Traditionally, a university teaches its students through lecture and discussion, and business school is no different. Most MBA courses fall into this lecture-and-discussion format, with some putting most of the emphasis on the lecture and others focusing more on discussion. While MBA students can customize their business degree by choosing specific electives, most programs have a core curriculum of required MBA courses that will be delivered via the lecture-discussion method.
Core curriculum often includes courses in finance, accounting, probability and statistics, marketing, economics, operations, strategy, decision models, teamwork and leadership. This purpose of this format is to convey business theory through the lecture, then clarify the information, add details and depth, and answer student questions in the discussion portion.
The lecture format, supplemented by discussion, is ideal for conveying this theoretical knowledge to students. Although lectures can be seen as the direct delivery of information from professor to student, there are drawbacks to the method that discussion may not be able to offset. Nonetheless, lecture and discussion remain the backbone of MBA courses.
Pros and Cons
As previously mentioned, lectures allow teachers to convey business theory to students quickly and directly. The structured format helps professors deliver a set lesson plan within the time limits set by the class period, going over textbook material as well as adding details that they think will be useful. The professor can control the material, choosing how much information to convey while leaving as much or as little time as he or she deems necessary for questions and discussion. Comfort with this method is also enhanced by familiarity on both the instructor’s and students’ parts. The structure of the lecture-then-discussion format can also help students take notes easily. In addition, the fact that a human, rather than a book, is sharing the information often makes it easier to understand and absorb.

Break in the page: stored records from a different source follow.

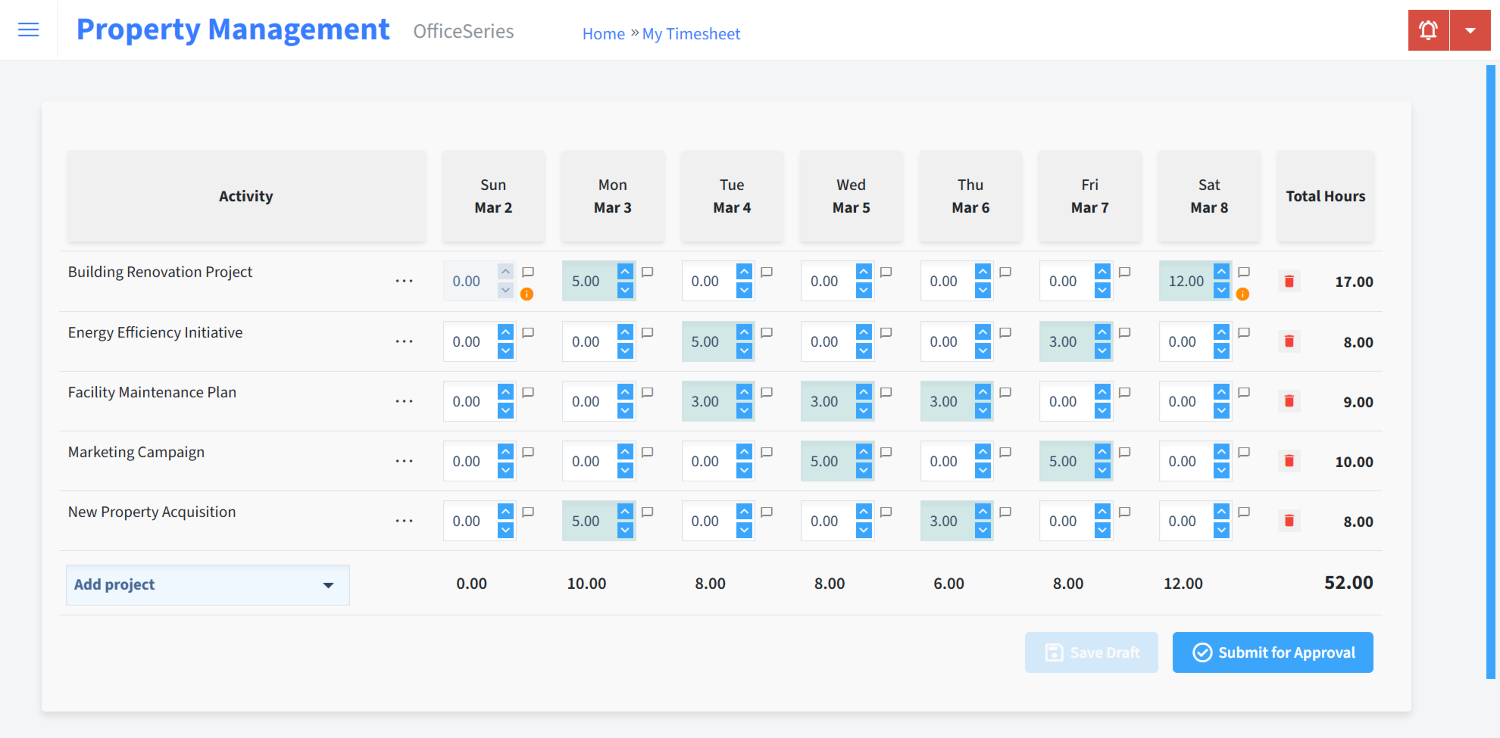Delete the Marketing Campaign row

[x=1288, y=461]
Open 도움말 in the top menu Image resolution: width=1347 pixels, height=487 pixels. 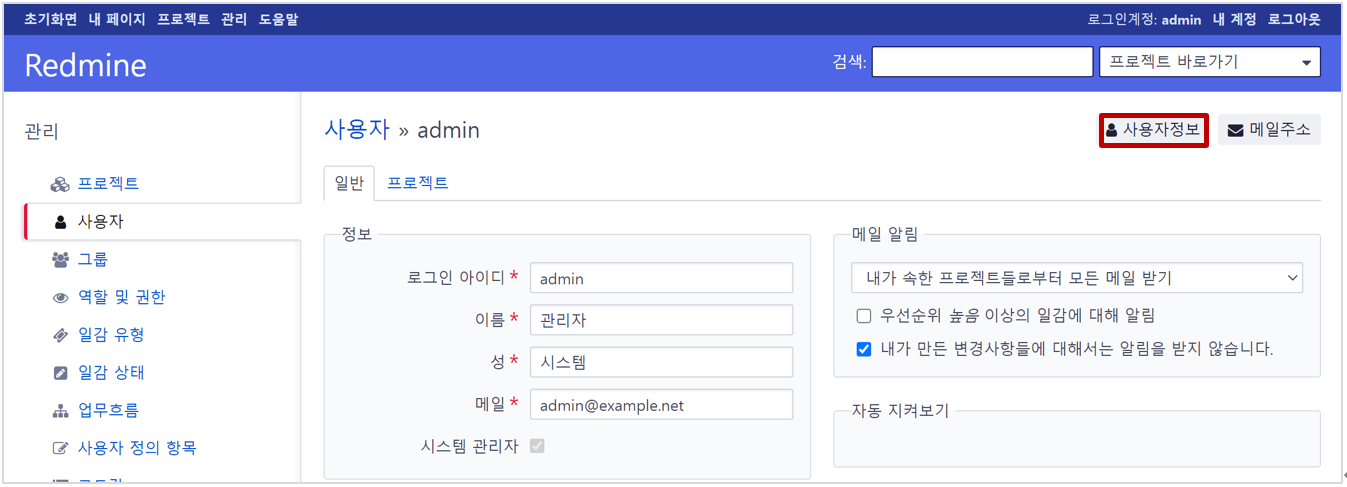coord(279,19)
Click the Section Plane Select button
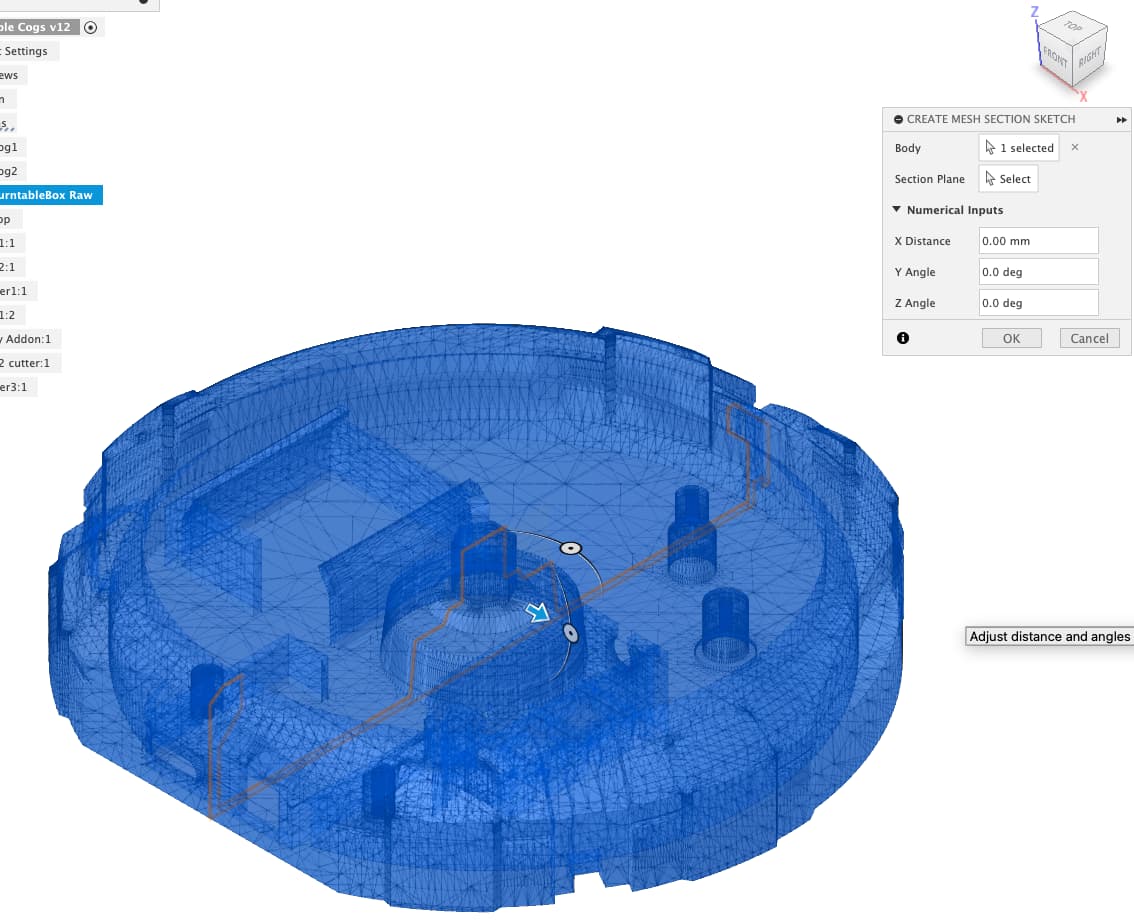This screenshot has width=1134, height=922. coord(1007,179)
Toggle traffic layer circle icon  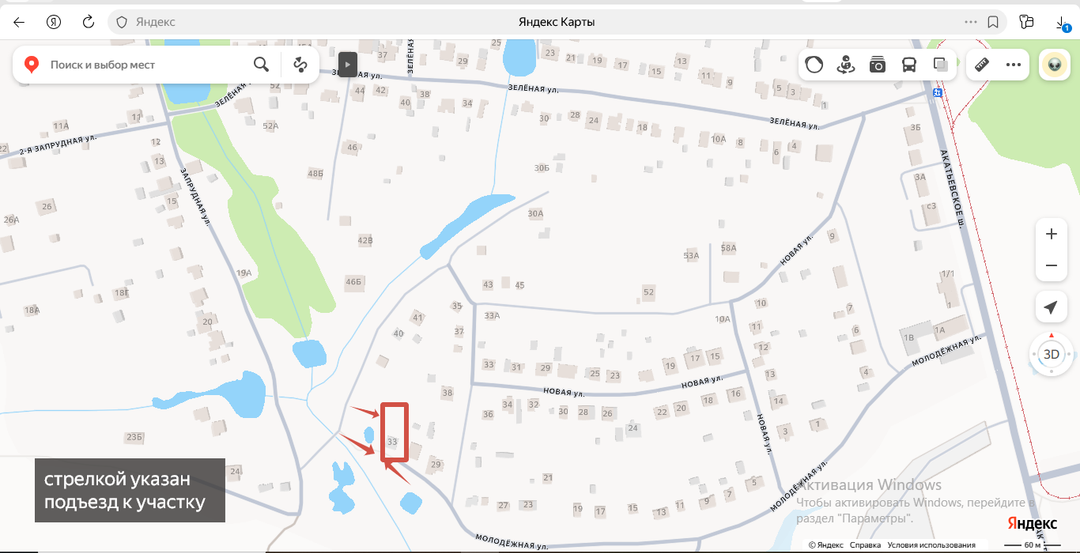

Despite their status as the mainstay of education, lectures do have their drawbacks. Even with a good lecturer at the front of the class, some students — non-auditory learners, students with short attention spans, weak note-takers and others — may have difficulties picking up the material. Having the chance for discussion, however, allows students to provide feedback and ask questions about concepts they may not have understood during the lecture. Active participation in discussion sessions can help students overcome some of the drawbacks of the lecture method of teaching. Also, this method does not necessarily teach critical thinking or real-world applications, as other types of curricula can.